◆ **RECORDS TO PROCESS**
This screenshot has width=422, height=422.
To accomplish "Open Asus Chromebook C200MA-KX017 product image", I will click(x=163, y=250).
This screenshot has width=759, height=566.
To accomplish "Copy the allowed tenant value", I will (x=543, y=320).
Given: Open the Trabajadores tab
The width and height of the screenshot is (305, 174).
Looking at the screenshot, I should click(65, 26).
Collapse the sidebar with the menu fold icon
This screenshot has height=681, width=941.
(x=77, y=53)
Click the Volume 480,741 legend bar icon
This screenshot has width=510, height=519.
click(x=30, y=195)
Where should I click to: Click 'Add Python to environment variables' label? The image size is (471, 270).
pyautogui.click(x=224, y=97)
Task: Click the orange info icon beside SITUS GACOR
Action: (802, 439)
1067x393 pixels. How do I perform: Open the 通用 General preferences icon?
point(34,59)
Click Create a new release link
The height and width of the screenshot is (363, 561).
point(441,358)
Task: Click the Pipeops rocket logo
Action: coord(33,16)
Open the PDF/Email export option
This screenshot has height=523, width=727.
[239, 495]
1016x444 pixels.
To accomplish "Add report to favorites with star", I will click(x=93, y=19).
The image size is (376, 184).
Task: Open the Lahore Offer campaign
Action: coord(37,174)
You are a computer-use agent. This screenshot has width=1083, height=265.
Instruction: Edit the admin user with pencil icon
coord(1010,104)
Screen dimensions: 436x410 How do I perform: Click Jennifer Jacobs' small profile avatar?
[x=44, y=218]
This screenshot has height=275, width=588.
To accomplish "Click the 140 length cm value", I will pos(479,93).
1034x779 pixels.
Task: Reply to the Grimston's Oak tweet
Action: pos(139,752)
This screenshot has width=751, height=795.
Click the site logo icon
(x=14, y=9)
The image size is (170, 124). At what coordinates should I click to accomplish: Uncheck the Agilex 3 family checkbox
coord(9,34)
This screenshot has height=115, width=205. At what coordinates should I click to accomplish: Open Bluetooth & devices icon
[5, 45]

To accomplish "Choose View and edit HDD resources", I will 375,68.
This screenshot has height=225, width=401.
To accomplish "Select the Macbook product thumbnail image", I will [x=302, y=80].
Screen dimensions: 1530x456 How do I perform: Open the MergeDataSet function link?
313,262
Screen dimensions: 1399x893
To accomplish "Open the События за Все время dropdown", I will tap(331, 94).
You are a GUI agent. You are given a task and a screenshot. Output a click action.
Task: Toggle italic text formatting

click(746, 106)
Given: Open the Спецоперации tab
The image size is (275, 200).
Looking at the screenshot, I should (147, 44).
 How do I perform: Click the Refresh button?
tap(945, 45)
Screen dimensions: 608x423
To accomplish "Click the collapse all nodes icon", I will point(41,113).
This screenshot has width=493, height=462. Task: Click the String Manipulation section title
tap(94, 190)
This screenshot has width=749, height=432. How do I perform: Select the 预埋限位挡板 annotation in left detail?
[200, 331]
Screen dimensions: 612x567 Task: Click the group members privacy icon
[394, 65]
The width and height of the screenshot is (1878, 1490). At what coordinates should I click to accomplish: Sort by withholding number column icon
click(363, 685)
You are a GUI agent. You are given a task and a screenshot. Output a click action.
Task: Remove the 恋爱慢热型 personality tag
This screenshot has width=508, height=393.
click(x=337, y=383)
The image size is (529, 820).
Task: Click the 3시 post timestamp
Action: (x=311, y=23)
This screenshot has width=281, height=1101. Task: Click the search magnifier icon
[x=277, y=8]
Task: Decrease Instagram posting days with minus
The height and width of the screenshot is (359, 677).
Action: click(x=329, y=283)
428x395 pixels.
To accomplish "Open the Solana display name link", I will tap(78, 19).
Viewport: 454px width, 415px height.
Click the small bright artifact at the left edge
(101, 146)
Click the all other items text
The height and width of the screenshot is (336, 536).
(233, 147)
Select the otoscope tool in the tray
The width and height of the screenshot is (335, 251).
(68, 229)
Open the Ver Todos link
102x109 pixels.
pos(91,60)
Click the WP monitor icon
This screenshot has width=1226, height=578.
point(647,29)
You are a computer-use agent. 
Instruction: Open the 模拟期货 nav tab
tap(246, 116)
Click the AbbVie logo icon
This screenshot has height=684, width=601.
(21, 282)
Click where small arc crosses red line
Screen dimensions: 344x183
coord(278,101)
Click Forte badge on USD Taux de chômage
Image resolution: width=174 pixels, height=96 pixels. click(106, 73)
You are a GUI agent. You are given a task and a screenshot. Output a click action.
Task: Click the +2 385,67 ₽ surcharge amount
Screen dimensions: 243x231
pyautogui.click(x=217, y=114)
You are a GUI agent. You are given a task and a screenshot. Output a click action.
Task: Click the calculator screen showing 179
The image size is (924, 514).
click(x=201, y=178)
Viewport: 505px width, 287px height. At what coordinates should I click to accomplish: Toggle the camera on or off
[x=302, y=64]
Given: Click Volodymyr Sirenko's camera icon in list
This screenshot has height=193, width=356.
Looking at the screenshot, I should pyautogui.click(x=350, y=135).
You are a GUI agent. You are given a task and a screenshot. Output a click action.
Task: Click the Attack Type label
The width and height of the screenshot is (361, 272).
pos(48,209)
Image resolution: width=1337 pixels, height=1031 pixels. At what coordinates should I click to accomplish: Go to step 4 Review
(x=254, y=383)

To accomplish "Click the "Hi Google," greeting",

◆ **WHAT IS REQUIRED**
Copy nothing beyond the line containing "This screenshot has height=275, width=588.". Transcribe exactly from the first line of the entries down to that line, inclusive.

◆ **SOLUTION TO THE EXERCISE**
This screenshot has width=422, height=422.
To accomplish "Open Asus Chromebook C200MA-KX017 product image", I will click(x=163, y=250).
This screenshot has width=759, height=566.
To accomplish "Copy the allowed tenant value", I will (x=543, y=320).
Given: Open the Trabajadores tab
The width and height of the screenshot is (305, 174).
Looking at the screenshot, I should click(65, 26).
Collapse the sidebar with the menu fold icon
This screenshot has height=681, width=941.
(x=77, y=53)
Click the Volume 480,741 legend bar icon
This screenshot has width=510, height=519.
click(x=30, y=195)
Where should I click to: Click 'Add Python to environment variables' label? The image size is (471, 270).
pyautogui.click(x=224, y=97)
Task: Click the orange info icon beside SITUS GACOR
Action: (802, 439)
1067x393 pixels. How do I perform: Open the 通用 General preferences icon?
point(34,59)
Click Create a new release link
The height and width of the screenshot is (363, 561).
point(441,358)
Task: Click the Pipeops rocket logo
Action: coord(33,16)
Open the PDF/Email export option
This screenshot has height=523, width=727.
[239, 495]
1016x444 pixels.
To accomplish "Add report to favorites with star", I will click(x=93, y=19).
The image size is (376, 184).
Task: Open the Lahore Offer campaign
Action: coord(37,174)
You are a computer-use agent. This screenshot has width=1083, height=265.
Instruction: Edit the admin user with pencil icon
coord(1010,104)
Screen dimensions: 436x410 How do I perform: Click Jennifer Jacobs' small profile avatar?
[x=44, y=218]
This screenshot has height=275, width=588.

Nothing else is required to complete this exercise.